What is required
Copy the material below exactly, but only from the line with "Instruction: Sort results" onward, the final line included.

Records supplied
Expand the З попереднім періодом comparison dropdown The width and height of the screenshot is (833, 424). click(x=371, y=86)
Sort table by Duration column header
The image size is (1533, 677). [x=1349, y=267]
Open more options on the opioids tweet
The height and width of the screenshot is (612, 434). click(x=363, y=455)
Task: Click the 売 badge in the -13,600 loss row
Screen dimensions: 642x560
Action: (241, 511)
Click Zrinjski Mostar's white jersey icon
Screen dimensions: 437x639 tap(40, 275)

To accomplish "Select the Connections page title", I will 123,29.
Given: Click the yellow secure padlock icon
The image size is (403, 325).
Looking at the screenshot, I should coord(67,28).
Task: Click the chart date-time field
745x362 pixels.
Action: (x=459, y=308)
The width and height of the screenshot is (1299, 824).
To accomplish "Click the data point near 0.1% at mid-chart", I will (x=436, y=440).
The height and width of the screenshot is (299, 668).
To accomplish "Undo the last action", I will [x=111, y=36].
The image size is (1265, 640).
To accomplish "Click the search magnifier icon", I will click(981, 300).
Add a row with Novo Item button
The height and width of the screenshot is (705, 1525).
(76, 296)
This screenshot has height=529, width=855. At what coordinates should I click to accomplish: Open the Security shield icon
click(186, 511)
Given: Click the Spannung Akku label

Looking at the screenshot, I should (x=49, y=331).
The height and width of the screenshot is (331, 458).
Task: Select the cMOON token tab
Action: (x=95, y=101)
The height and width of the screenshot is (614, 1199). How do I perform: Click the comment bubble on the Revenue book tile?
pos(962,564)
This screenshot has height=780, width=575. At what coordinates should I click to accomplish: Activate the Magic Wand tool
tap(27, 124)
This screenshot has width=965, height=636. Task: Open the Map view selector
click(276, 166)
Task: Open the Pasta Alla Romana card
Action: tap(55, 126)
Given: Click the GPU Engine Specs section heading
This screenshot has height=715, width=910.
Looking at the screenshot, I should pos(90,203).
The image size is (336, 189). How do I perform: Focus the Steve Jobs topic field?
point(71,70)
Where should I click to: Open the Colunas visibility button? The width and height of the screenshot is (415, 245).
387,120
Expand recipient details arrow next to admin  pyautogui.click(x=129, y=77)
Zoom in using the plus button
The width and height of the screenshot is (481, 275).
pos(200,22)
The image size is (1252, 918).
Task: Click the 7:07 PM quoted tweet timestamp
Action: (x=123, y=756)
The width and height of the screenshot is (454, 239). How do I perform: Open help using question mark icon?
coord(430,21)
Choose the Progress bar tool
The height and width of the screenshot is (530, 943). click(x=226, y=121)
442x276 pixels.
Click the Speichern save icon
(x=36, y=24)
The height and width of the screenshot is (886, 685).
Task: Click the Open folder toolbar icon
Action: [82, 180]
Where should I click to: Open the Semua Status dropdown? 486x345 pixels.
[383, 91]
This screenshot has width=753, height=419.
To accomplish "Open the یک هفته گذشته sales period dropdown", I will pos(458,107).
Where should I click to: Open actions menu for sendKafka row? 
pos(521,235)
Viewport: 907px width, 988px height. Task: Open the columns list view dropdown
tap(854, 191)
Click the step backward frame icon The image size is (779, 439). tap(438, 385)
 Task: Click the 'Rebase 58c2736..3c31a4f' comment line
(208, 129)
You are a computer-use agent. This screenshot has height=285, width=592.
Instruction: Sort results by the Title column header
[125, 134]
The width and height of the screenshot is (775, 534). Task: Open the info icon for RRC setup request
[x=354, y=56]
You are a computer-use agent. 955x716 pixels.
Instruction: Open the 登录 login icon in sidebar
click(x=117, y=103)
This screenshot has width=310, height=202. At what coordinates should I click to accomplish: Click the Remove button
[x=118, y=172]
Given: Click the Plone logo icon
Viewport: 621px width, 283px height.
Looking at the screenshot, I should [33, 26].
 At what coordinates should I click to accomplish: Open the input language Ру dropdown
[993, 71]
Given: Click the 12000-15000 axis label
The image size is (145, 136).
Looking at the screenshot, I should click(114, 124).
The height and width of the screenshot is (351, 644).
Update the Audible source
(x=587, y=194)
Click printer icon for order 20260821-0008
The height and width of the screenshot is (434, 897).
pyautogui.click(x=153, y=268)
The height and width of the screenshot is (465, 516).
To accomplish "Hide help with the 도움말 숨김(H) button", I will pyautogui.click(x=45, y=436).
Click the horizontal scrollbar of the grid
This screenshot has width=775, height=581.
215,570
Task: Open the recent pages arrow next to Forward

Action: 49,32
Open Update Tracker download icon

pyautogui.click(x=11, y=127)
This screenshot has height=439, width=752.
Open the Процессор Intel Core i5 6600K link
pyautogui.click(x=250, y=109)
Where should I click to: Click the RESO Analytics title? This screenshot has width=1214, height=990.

Exercise response
Instruction: Sort results by the Title column header
[125, 134]
The width and height of the screenshot is (775, 534). Task: Open the info icon for RRC setup request
[x=354, y=56]
You are a computer-use agent. 955x716 pixels.
Instruction: Open the 登录 login icon in sidebar
click(x=117, y=103)
This screenshot has width=310, height=202. At what coordinates should I click to accomplish: Click the Remove button
[x=118, y=172]
Given: Click the Plone logo icon
Viewport: 621px width, 283px height.
Looking at the screenshot, I should [33, 26].
 At what coordinates should I click to accomplish: Open the input language Ру dropdown
[993, 71]
Given: Click the 12000-15000 axis label
The image size is (145, 136).
Looking at the screenshot, I should click(114, 124).
The height and width of the screenshot is (351, 644).
Update the Audible source
(x=587, y=194)
Click printer icon for order 20260821-0008
The height and width of the screenshot is (434, 897).
pyautogui.click(x=153, y=268)
The height and width of the screenshot is (465, 516).
To accomplish "Hide help with the 도움말 숨김(H) button", I will pyautogui.click(x=45, y=436).
Click the horizontal scrollbar of the grid
This screenshot has width=775, height=581.
215,570
Task: Open the recent pages arrow next to Forward

Action: 49,32
Open Update Tracker download icon

pyautogui.click(x=11, y=127)
This screenshot has height=439, width=752.
Open the Процессор Intel Core i5 6600K link
pyautogui.click(x=250, y=109)
Where should I click to: Click the RESO Analytics title? This screenshot has width=1214, height=990.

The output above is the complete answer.